*** TASK INPUT Section Begins ***
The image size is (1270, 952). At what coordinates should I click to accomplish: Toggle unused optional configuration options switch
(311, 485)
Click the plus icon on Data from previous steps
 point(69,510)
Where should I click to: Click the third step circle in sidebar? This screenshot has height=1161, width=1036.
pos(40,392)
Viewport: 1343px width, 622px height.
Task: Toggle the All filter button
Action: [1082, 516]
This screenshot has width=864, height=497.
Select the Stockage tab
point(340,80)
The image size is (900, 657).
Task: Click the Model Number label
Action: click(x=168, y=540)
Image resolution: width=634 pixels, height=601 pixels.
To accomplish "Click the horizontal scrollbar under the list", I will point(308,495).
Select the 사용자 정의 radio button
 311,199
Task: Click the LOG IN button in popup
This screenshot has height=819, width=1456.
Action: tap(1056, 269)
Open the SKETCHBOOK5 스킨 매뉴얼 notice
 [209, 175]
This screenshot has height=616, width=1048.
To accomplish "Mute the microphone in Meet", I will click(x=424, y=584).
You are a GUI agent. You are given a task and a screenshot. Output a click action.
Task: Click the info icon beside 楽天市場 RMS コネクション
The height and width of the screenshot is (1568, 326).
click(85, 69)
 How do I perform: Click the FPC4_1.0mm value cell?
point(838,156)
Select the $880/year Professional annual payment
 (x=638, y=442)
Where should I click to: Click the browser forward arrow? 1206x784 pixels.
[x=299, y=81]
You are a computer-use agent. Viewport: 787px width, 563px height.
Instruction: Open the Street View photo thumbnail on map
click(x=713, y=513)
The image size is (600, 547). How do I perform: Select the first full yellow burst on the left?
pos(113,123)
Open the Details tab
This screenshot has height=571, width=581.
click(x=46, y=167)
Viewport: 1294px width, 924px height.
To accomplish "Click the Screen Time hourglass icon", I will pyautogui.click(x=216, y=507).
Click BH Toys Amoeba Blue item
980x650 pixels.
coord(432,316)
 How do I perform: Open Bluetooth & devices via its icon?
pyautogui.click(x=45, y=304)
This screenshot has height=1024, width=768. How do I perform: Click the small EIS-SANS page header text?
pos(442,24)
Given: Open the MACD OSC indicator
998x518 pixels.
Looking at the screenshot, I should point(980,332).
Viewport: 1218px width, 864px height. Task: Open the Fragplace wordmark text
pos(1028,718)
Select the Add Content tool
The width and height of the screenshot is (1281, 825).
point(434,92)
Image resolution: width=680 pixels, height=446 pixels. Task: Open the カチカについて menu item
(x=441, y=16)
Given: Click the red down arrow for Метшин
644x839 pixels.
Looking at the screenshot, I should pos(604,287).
*** TASK INPUT Section Ends ***
TASK DIRECTIONS:
Print out all the entries precisely as written.

RESULT:
The image size is (1270, 952). At what coordinates should I click to accomplish: Toggle unused optional configuration options switch
(311, 485)
Click the plus icon on Data from previous steps
 point(69,510)
Where should I click to: Click the third step circle in sidebar? This screenshot has height=1161, width=1036.
pos(40,392)
Viewport: 1343px width, 622px height.
Task: Toggle the All filter button
Action: [1082, 516]
This screenshot has width=864, height=497.
Select the Stockage tab
point(340,80)
The image size is (900, 657).
Task: Click the Model Number label
Action: click(x=168, y=540)
Image resolution: width=634 pixels, height=601 pixels.
To accomplish "Click the horizontal scrollbar under the list", I will point(308,495).
Select the 사용자 정의 radio button
 311,199
Task: Click the LOG IN button in popup
This screenshot has height=819, width=1456.
Action: tap(1056, 269)
Open the SKETCHBOOK5 스킨 매뉴얼 notice
 [209, 175]
This screenshot has height=616, width=1048.
To accomplish "Mute the microphone in Meet", I will click(x=424, y=584).
You are a GUI agent. You are given a task and a screenshot. Output a click action.
Task: Click the info icon beside 楽天市場 RMS コネクション
The height and width of the screenshot is (1568, 326).
click(85, 69)
 How do I perform: Click the FPC4_1.0mm value cell?
point(838,156)
Select the $880/year Professional annual payment
 (x=638, y=442)
Where should I click to: Click the browser forward arrow? 1206x784 pixels.
[x=299, y=81]
You are a computer-use agent. Viewport: 787px width, 563px height.
Instruction: Open the Street View photo thumbnail on map
click(x=713, y=513)
The image size is (600, 547). How do I perform: Select the first full yellow burst on the left?
pos(113,123)
Open the Details tab
This screenshot has height=571, width=581.
click(x=46, y=167)
Viewport: 1294px width, 924px height.
To accomplish "Click the Screen Time hourglass icon", I will pyautogui.click(x=216, y=507).
Click BH Toys Amoeba Blue item
980x650 pixels.
coord(432,316)
 How do I perform: Open Bluetooth & devices via its icon?
pyautogui.click(x=45, y=304)
This screenshot has height=1024, width=768. How do I perform: Click the small EIS-SANS page header text?
pos(442,24)
Given: Open the MACD OSC indicator
998x518 pixels.
Looking at the screenshot, I should point(980,332).
Viewport: 1218px width, 864px height. Task: Open the Fragplace wordmark text
pos(1028,718)
Select the Add Content tool
The width and height of the screenshot is (1281, 825).
point(434,92)
Image resolution: width=680 pixels, height=446 pixels. Task: Open the カチカについて menu item
(x=441, y=16)
Given: Click the red down arrow for Метшин
644x839 pixels.
Looking at the screenshot, I should pos(604,287).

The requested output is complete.